Print out the complete set of records below, exactly as they read.

Top of Supplied records

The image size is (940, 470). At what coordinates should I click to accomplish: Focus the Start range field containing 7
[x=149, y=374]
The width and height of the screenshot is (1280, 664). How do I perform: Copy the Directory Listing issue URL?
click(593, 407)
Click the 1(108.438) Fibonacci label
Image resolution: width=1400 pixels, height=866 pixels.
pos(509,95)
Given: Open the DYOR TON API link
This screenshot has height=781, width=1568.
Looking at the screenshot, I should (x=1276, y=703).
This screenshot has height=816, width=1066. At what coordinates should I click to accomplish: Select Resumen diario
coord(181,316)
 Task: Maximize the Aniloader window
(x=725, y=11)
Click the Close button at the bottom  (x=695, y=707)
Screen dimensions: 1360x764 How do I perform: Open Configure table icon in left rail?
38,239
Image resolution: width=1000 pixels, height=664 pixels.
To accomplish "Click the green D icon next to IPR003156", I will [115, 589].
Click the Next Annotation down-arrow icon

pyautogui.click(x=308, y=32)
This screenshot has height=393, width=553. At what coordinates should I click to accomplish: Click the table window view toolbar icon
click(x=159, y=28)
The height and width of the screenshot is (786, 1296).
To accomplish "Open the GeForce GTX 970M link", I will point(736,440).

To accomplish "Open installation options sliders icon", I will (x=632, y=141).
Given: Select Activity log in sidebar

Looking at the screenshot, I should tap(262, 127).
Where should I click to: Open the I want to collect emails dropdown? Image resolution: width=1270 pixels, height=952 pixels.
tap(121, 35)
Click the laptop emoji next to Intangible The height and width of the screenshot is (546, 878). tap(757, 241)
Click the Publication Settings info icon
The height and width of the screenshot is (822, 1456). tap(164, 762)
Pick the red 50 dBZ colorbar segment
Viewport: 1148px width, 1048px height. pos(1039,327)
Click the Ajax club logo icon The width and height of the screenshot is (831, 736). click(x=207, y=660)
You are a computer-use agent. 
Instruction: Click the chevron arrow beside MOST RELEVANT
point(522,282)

Bottom of Supplied records

*The completed task*
The image size is (940, 470). At what coordinates should I click to accomplish: Focus the Start range field containing 7
[x=149, y=374]
The width and height of the screenshot is (1280, 664). How do I perform: Copy the Directory Listing issue URL?
click(593, 407)
Click the 1(108.438) Fibonacci label
Image resolution: width=1400 pixels, height=866 pixels.
pos(509,95)
Given: Open the DYOR TON API link
This screenshot has height=781, width=1568.
Looking at the screenshot, I should (x=1276, y=703).
This screenshot has height=816, width=1066. At what coordinates should I click to accomplish: Select Resumen diario
coord(181,316)
 Task: Maximize the Aniloader window
(x=725, y=11)
Click the Close button at the bottom  (x=695, y=707)
Screen dimensions: 1360x764 How do I perform: Open Configure table icon in left rail?
38,239
Image resolution: width=1000 pixels, height=664 pixels.
To accomplish "Click the green D icon next to IPR003156", I will [115, 589].
Click the Next Annotation down-arrow icon

pyautogui.click(x=308, y=32)
This screenshot has height=393, width=553. At what coordinates should I click to accomplish: Click the table window view toolbar icon
click(x=159, y=28)
The height and width of the screenshot is (786, 1296).
To accomplish "Open the GeForce GTX 970M link", I will point(736,440).

To accomplish "Open installation options sliders icon", I will (x=632, y=141).
Given: Select Activity log in sidebar

Looking at the screenshot, I should tap(262, 127).
Where should I click to: Open the I want to collect emails dropdown? Image resolution: width=1270 pixels, height=952 pixels.
tap(121, 35)
Click the laptop emoji next to Intangible The height and width of the screenshot is (546, 878). tap(757, 241)
Click the Publication Settings info icon
The height and width of the screenshot is (822, 1456). tap(164, 762)
Pick the red 50 dBZ colorbar segment
Viewport: 1148px width, 1048px height. pos(1039,327)
Click the Ajax club logo icon The width and height of the screenshot is (831, 736). click(x=207, y=660)
You are a computer-use agent. 
Instruction: Click the chevron arrow beside MOST RELEVANT
point(522,282)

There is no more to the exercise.